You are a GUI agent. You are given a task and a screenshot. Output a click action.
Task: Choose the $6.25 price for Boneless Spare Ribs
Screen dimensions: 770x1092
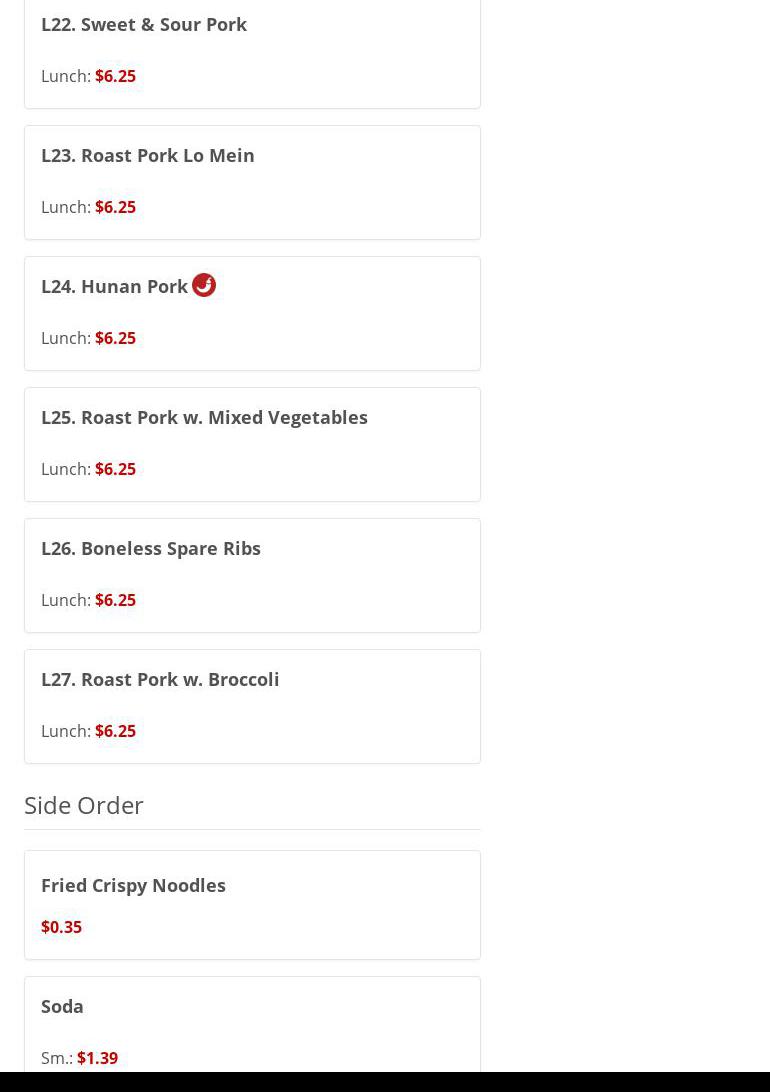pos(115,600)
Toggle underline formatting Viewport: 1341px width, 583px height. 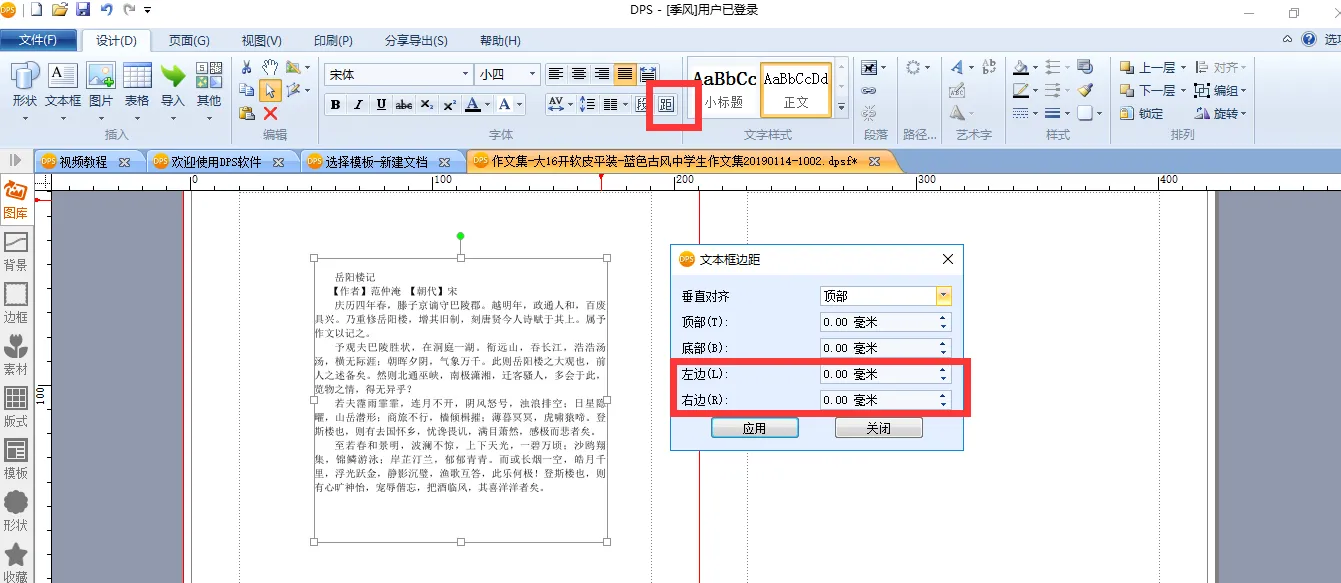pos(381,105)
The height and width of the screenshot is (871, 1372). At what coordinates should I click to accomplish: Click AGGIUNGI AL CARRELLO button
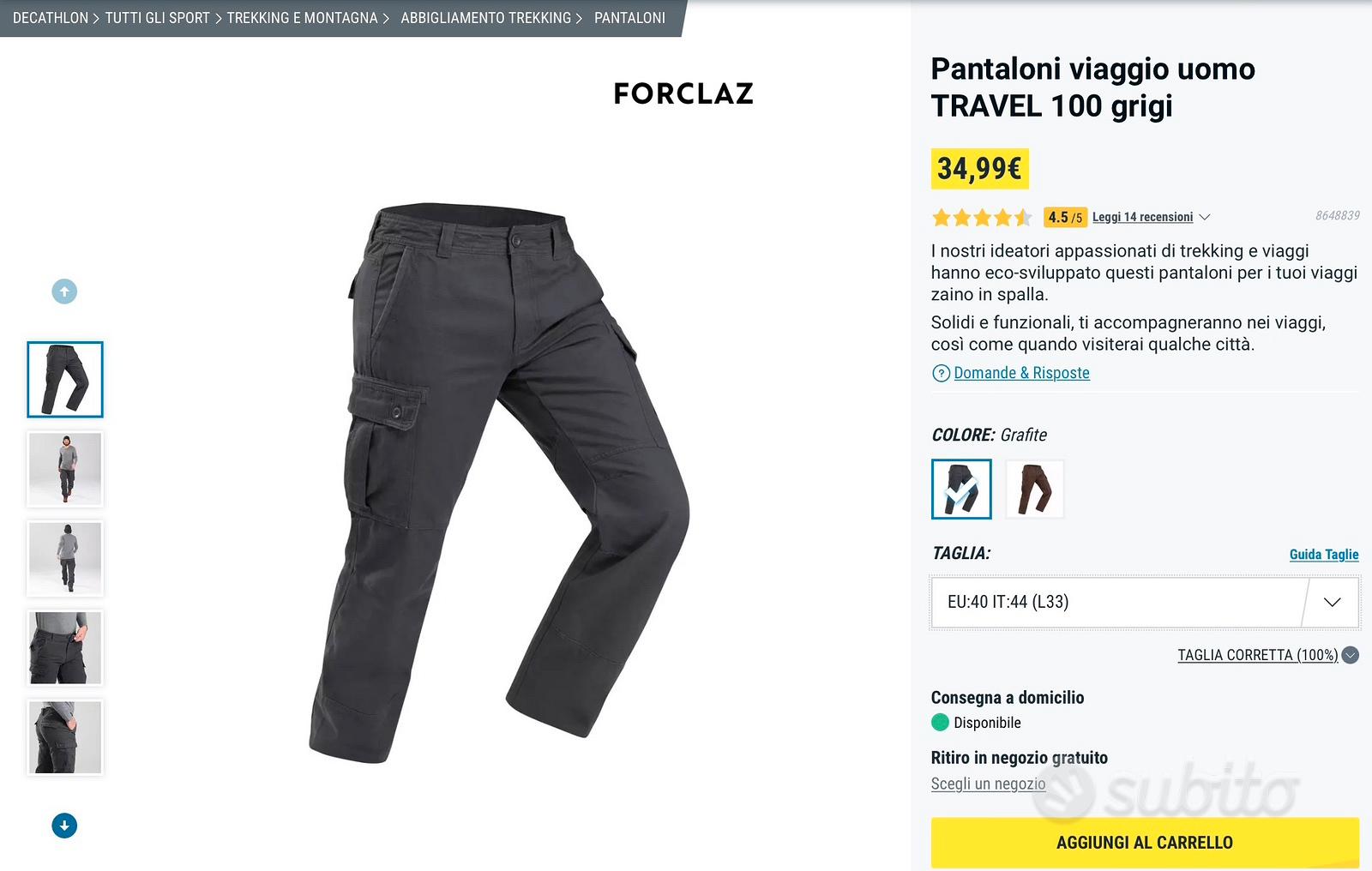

---+---

What to work on> Look through the data above and report every line in which "click" appears.

Task result>
You are a GUI agent. You are given a task and a screenshot. Output a click action.
The height and width of the screenshot is (871, 1372). At what coordinates should I click to accomplish: Click AGGIUNGI AL CARRELLO button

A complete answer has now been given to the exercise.